··· Dataset records

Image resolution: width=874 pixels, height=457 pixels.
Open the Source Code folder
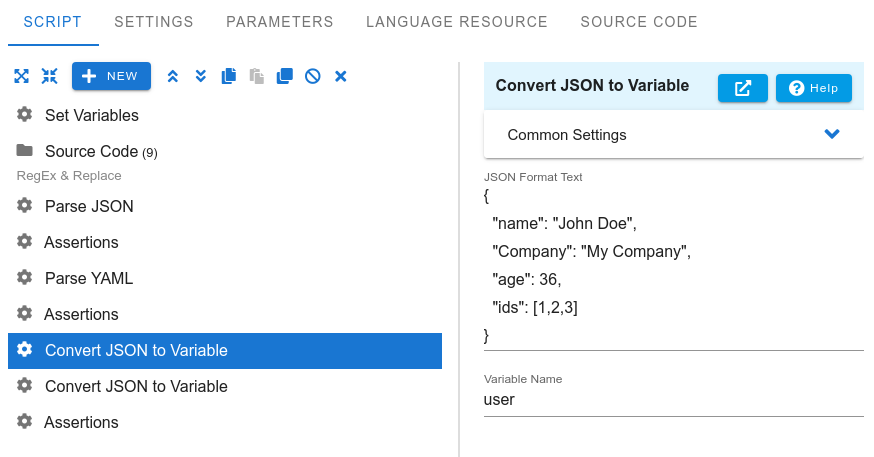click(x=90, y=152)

······
··· Dataset records

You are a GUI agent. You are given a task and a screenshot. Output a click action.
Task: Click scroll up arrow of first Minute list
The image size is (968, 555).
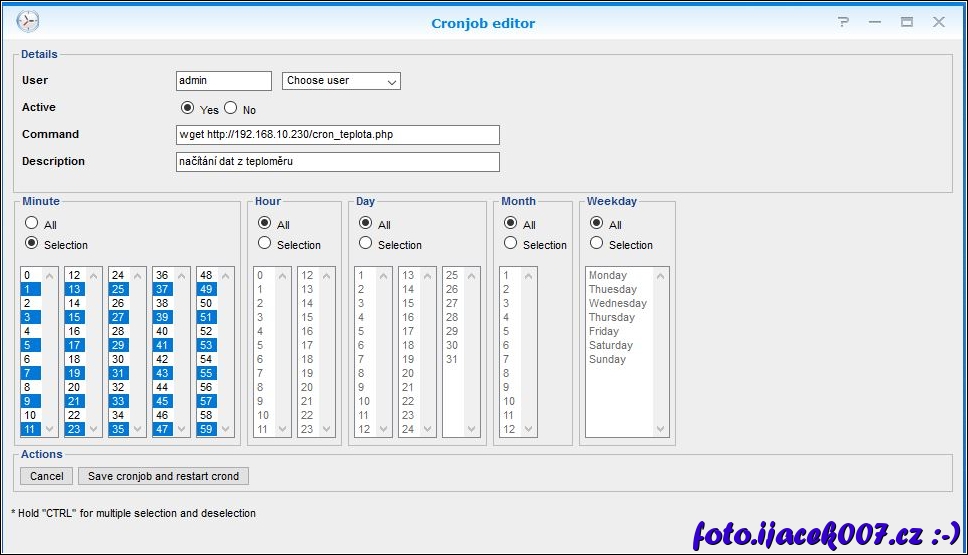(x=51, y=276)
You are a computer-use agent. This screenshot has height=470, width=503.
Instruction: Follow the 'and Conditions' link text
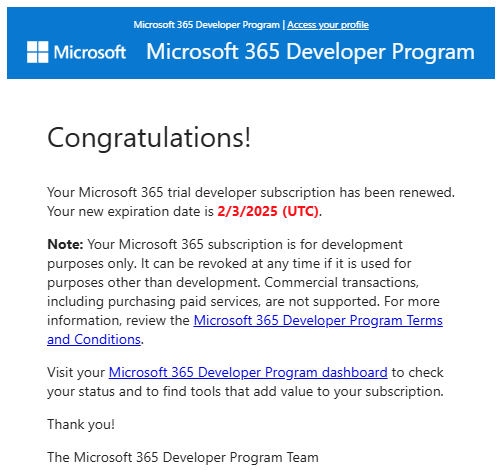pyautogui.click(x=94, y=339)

······
··· Dataset records

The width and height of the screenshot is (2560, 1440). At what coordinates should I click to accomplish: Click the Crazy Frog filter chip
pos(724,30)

······

▸ **What to work on**:
Convert the data from the line with "Image resolution: width=874" up to and including the line with "click(x=90, y=152)" into a Markdown table with the columns Row and Line. Put a running row number under Row and the line itself under Line, and leave out blank lines and the pictures.

▸ **Written response**:
| Row | Line |
|---|---|
| 1 | Image resolution: width=874 pixels, height=457 pixels. |
| 2 | Open the Source Code folder |
| 3 | click(x=90, y=152) |